How to Get Divorced in The Case of Inter-Religion Marriage?

Separation in India is absolutely not a simple strategy. The whole divorce process that begins from adapting up to emotional highs and lows to contesting for the divorce verdict for many months is certainly an extreme issue to get past. Before applying for divorce, you ought to know about the way that divorce process in India stretches for around a year and in some exclusive instances of dispute, it may go on for years. The long troubling procedure of divorce will be less demanding for you to deal with in case you have a strong determination to get the divorce.

Because of the presence of different religious beliefs in India, the Indian Judiciary has executed laws independently for couples with various religions.
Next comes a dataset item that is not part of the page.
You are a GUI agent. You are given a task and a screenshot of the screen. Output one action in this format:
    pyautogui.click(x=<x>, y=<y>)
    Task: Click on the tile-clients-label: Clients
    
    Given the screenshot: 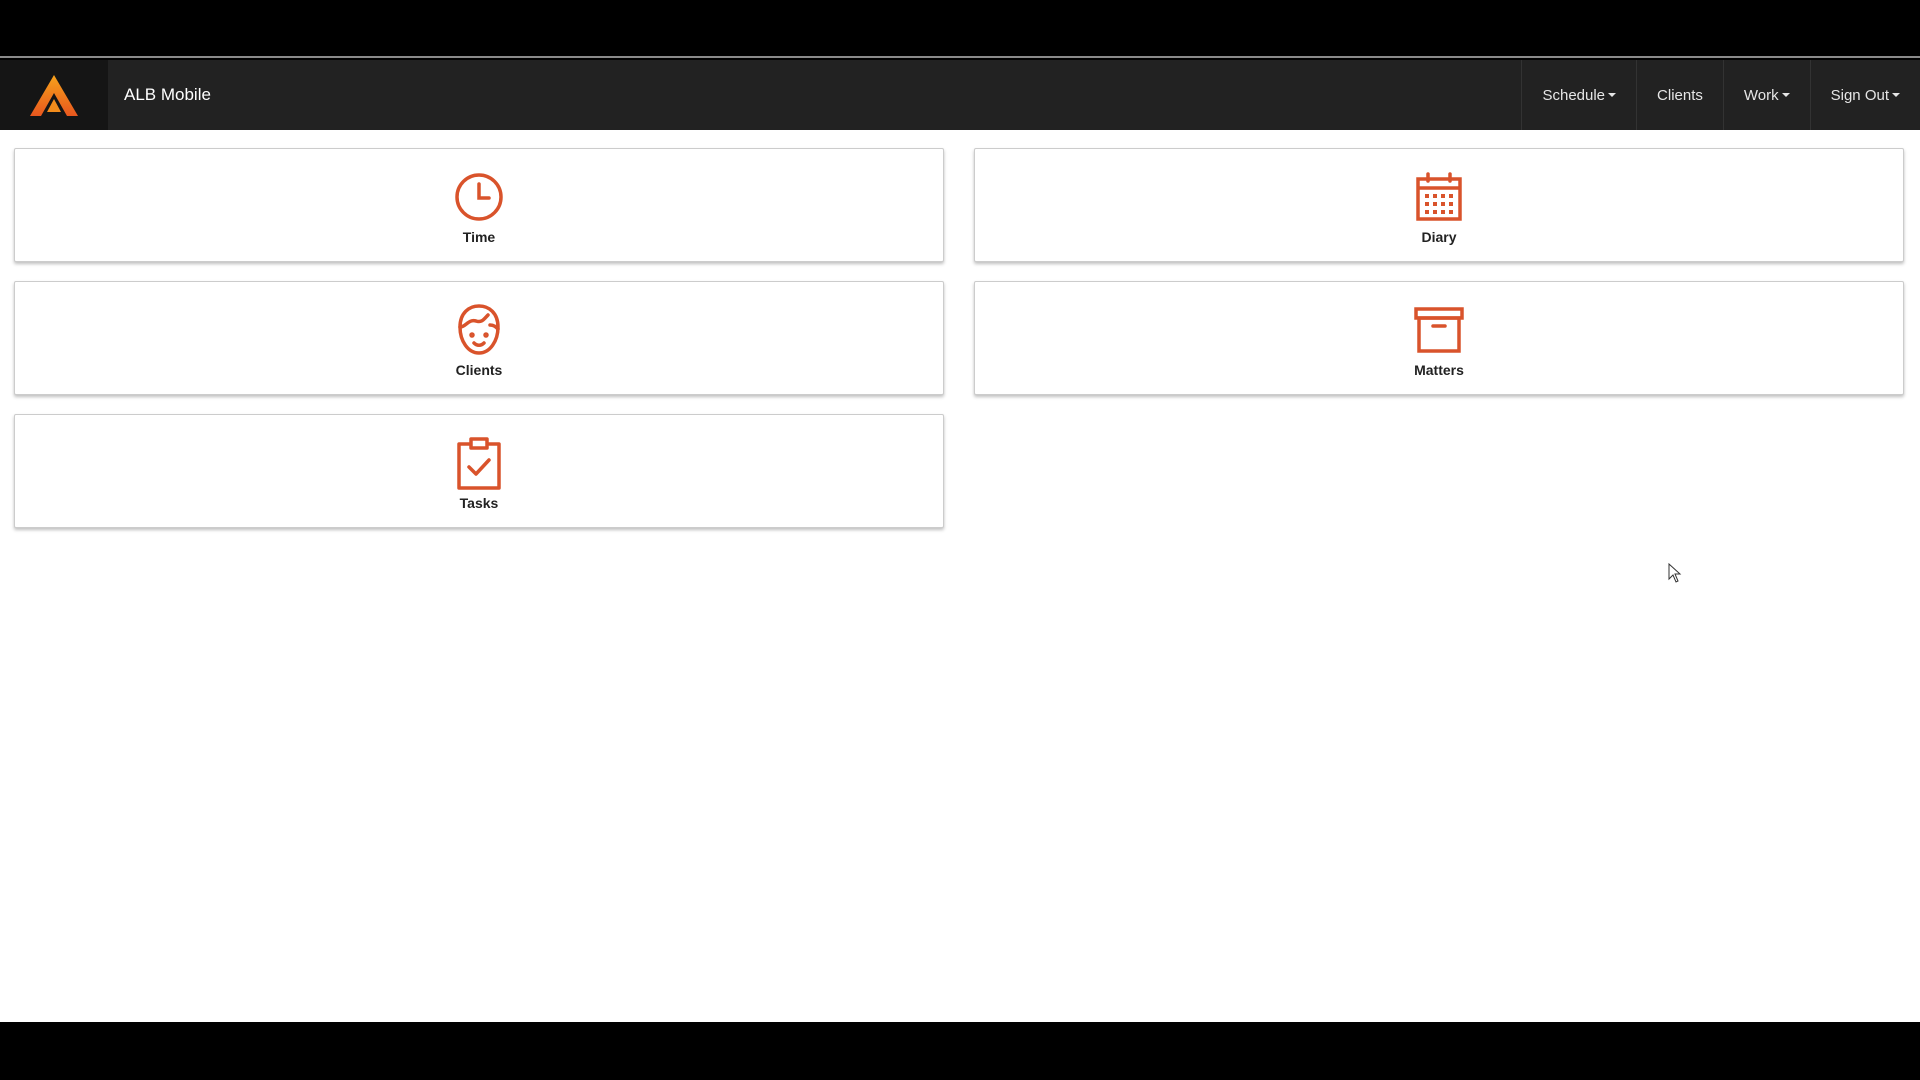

People with Inter-Religion Marriages can File a Divorce Plea Under Special Marriage Act (1956).

Contested divorce plea is presented on the basis that is cited in the Act passed independently for different religions in India.
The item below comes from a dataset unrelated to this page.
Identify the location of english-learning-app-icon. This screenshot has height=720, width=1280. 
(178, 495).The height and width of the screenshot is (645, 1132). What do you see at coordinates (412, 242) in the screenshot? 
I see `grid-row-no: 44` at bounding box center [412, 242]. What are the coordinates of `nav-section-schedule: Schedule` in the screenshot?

Divorce by mutual agreement must be chosen over the contested one as the process of getting a divorce mutually is easier than the other alternative. For a mutually consented divorce process in India, both the parties may resolve all sorts of disputes related to maintenance, children custody, etc.

Divorce by Mutual Consent

Under sec. 28 of the Act, which mainly deals with the provisions relating to getting a divorce with mutual agreement with regards to a marriage registered under this Act and/or solemnized, an appeal for mutual divorce can be filed to the District Court. Following are the key points that need to be well thought-out while applying for mutual consent divorce:

  1. An appeal for divorce should be filed in the District Court by both parties together.
  2. The petition should be on the grounds,

 (a) that both the parties have been living separately for one year or longer,

 (b) that they are incapable of living together and

 (c) that they’ve agreed mutually that they want a divorce.

  1. The petition may be presented only after one year from the date of entering the certificate of marriage in the Marriage Certificate Book. Nevertheless, relaxation might be offered in exceptional cases where excessive hardship is experienced by the divorce petitioner or in cases of the awful immorality of the respondent.
  2. The divorce petition by mutual agreement might be filled in a District Court where either,

(a) this marriage had been solemnized,

(b) the respondent lives, or if the wife petitioned for divorce, where she’s staying,

(c) both the parties last lived together, or

(d) the petitioner lives, if the respondent is living outside the region to which the Act is applicable.

  1. Between 6 months after, and within 18 months of, the day of petition presentation seeking divorce by mutual consent, both parties must make a motion together seeking a grant of a decree of divorce.
  2. Before passing a decree of divorce, the Court considers the following, among other aspects:

(a) that the divorce appeal has not been revoked so far,

(b) that the marriage was solemnized under the Special Marriage Act,

(c) that all the averments mentioned in the plea are correct,

(d) that agreement for divorce hasn’t been attained by fraud force or any other unjustified manipulation

(e) that there hasn’t been any improper or unnecessary interruption in starting the court proceedings.

Thus, we can say that the provisions and the procedure for obtaining a divorce by mutual consent under the Special Marriage Act are fairly simple and straightforward. Seeking advice from a legal advisor is highly important to simplify your case.